*EXERCISE PROMPT*
Every line from the start of the records through the line with "Open the MIDI Input Seaboard BLOCK dropdown" is to be written out exactly; pictures are not.

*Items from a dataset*
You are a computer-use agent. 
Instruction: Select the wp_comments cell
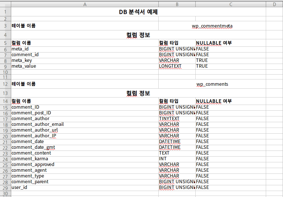[212, 84]
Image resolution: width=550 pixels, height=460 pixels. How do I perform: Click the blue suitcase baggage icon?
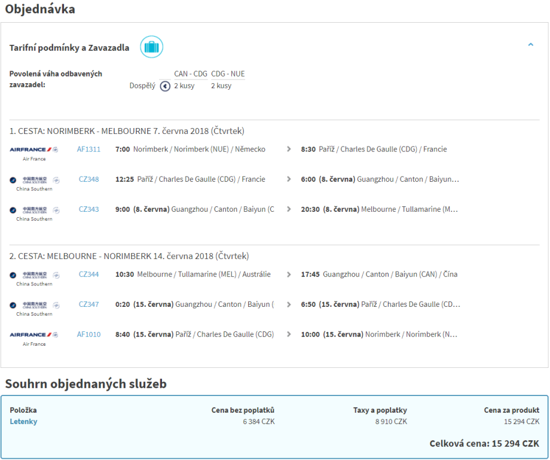[151, 47]
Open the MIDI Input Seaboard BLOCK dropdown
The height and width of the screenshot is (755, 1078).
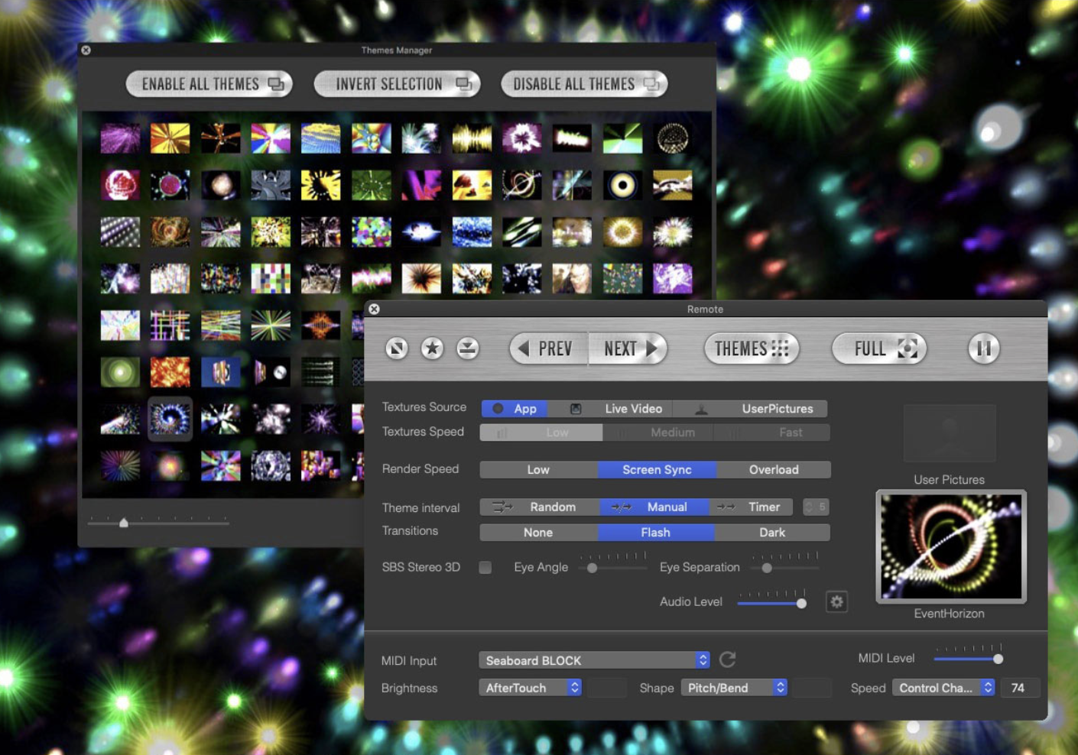[594, 659]
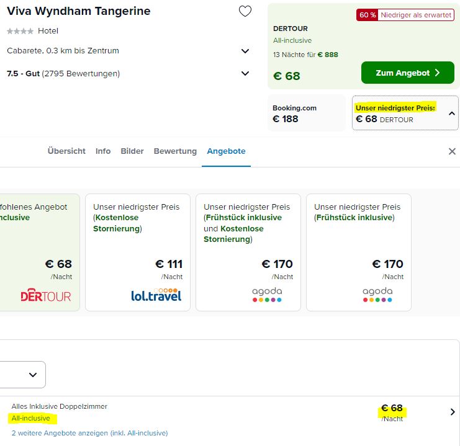Choose the lol.travel € 111 offer card
Screen dimensions: 460x446
pyautogui.click(x=138, y=252)
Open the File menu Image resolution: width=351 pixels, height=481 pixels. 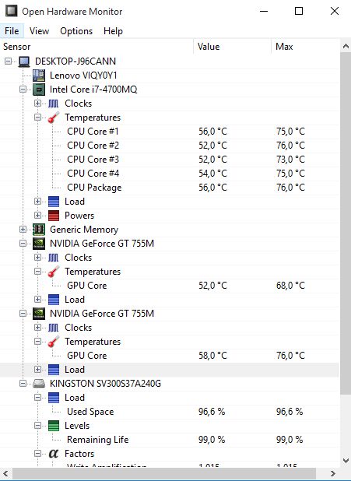point(12,31)
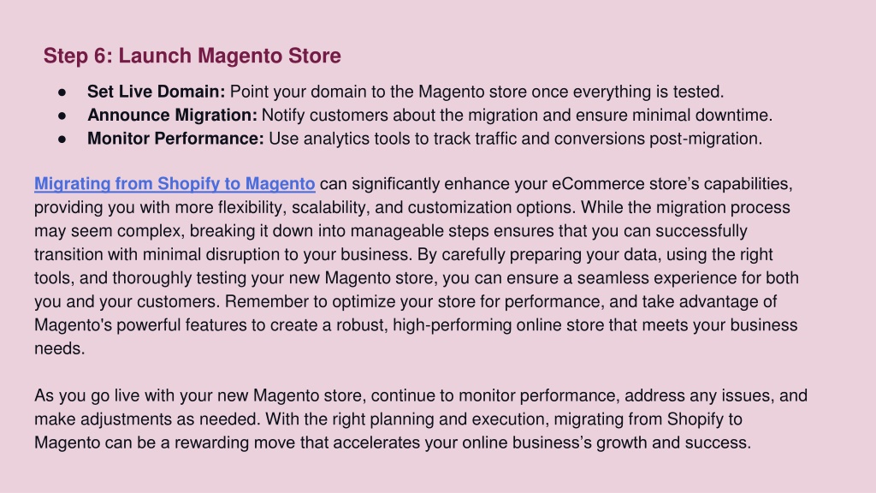Viewport: 876px width, 493px height.
Task: Click the bullet dot before Set Live Domain
Action: point(62,92)
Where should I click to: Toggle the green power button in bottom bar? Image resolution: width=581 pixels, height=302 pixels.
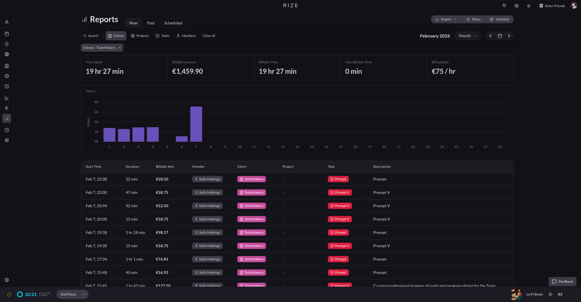tap(9, 294)
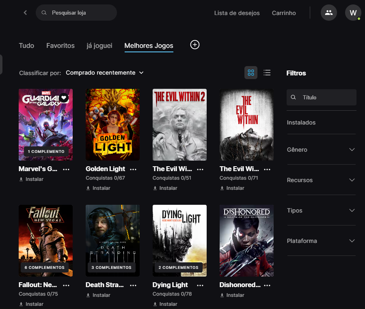Toggle favorite heart on Guardians of the Galaxy
Image resolution: width=365 pixels, height=309 pixels.
(x=64, y=98)
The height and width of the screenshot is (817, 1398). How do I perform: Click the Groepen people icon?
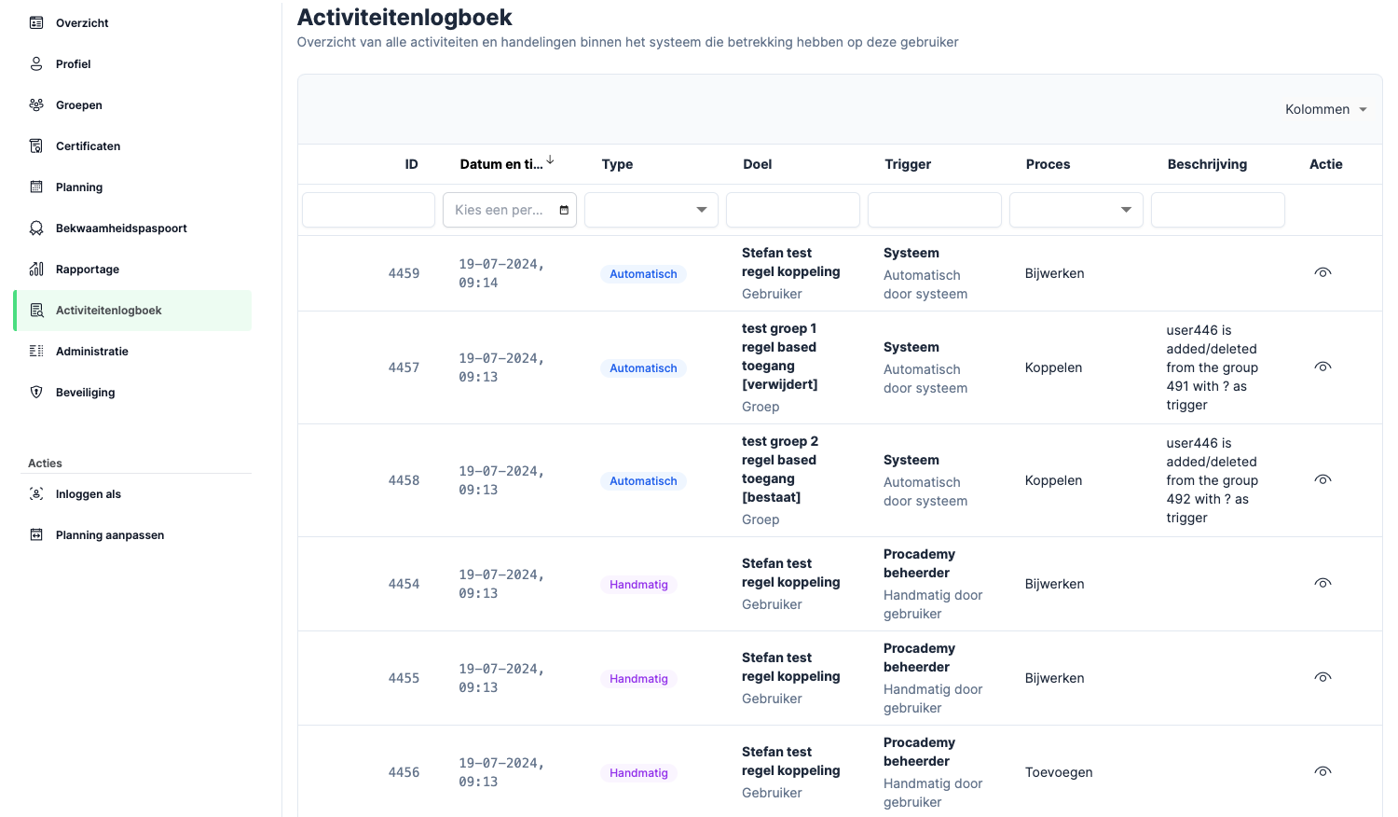[36, 104]
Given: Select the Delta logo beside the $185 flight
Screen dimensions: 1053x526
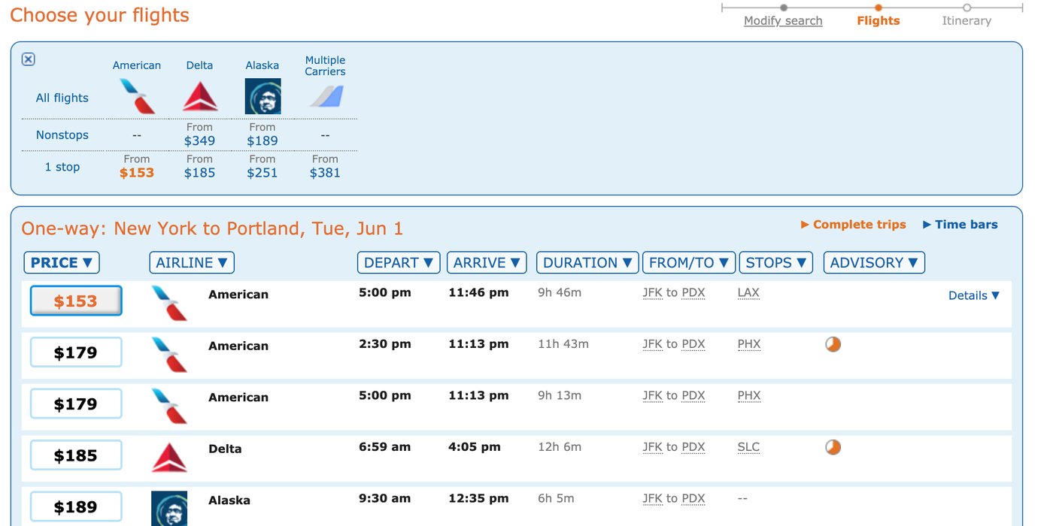Looking at the screenshot, I should (x=168, y=456).
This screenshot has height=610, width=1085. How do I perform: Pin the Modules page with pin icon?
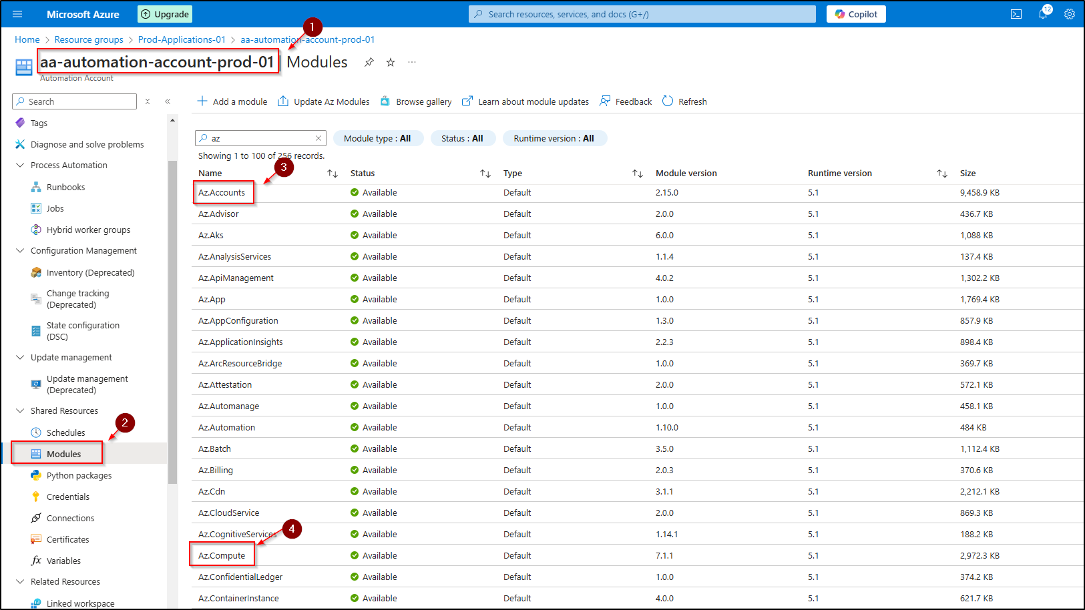(x=369, y=62)
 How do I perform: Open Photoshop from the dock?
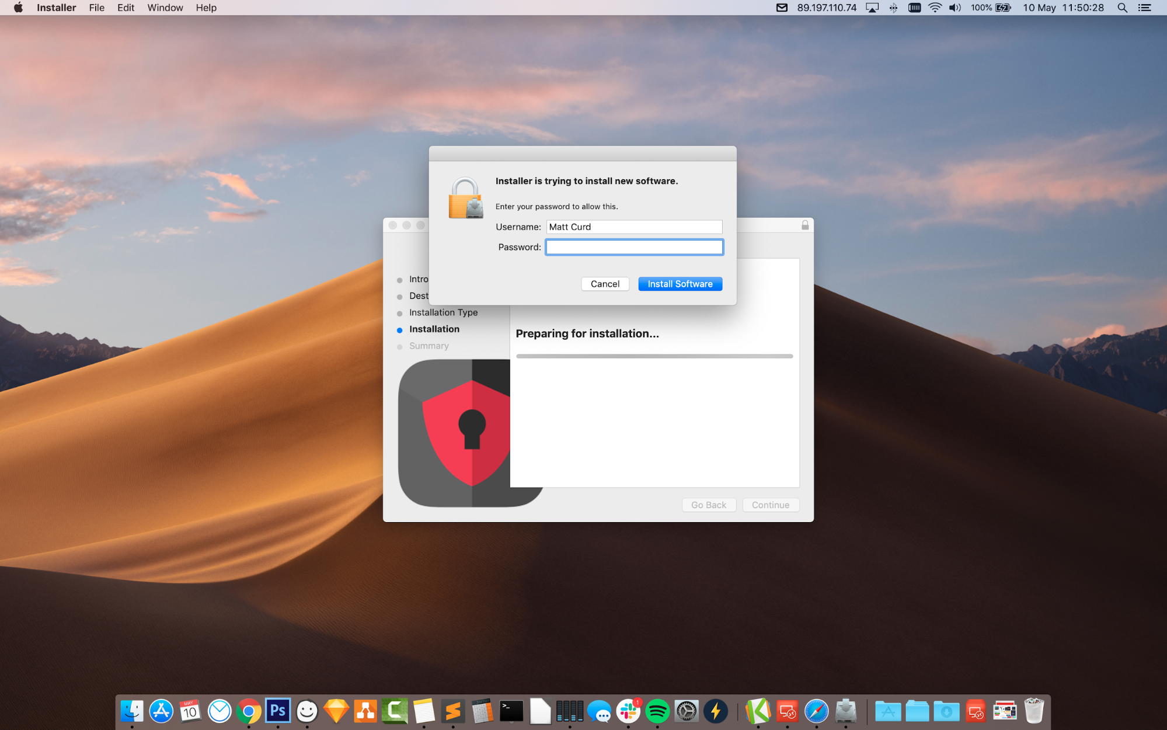coord(277,710)
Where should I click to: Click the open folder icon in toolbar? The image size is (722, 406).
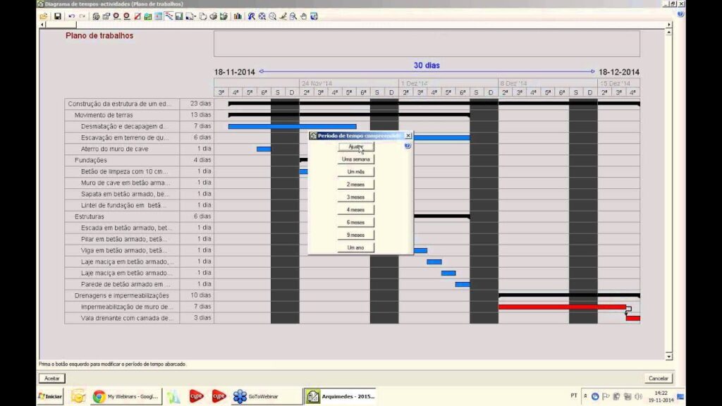[x=44, y=16]
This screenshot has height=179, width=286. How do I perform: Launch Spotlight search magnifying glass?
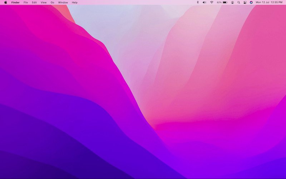tap(238, 2)
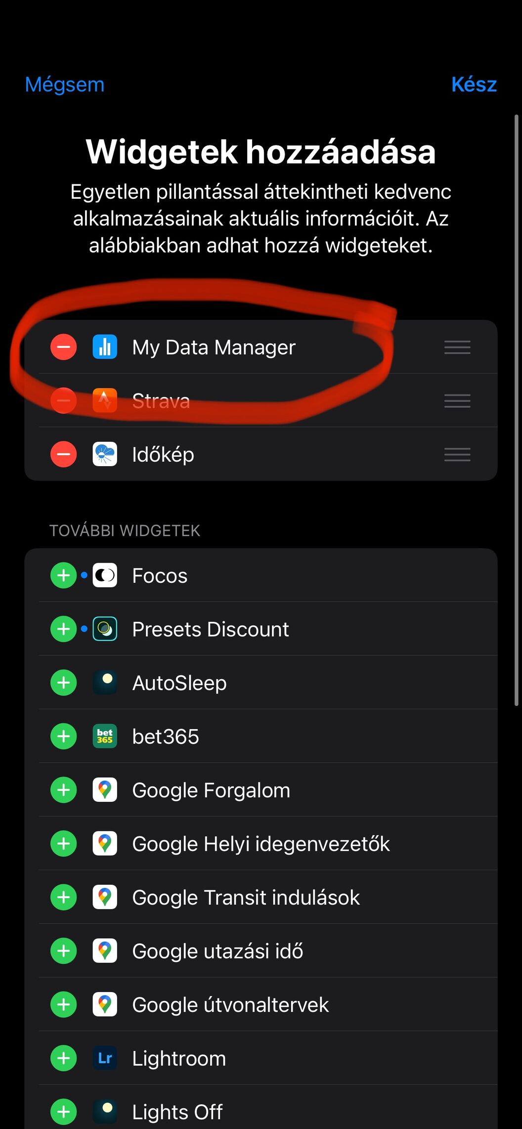Add the Focos widget
Image resolution: width=522 pixels, height=1129 pixels.
point(64,575)
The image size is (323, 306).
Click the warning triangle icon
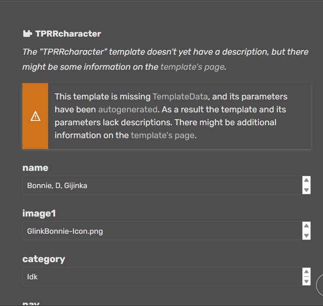36,116
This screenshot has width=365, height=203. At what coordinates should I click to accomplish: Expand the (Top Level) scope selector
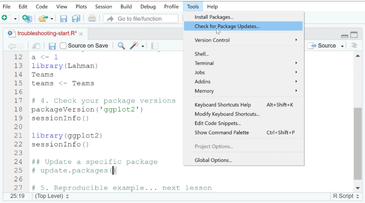tap(52, 196)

*THE ANSWER*
You are a computer-use agent. 
Instruction: Select the wp_comments cell
[212, 84]
Image resolution: width=550 pixels, height=460 pixels. How do I perform: Click the blue suitcase baggage icon?
[151, 47]
Open the MIDI Input Seaboard BLOCK dropdown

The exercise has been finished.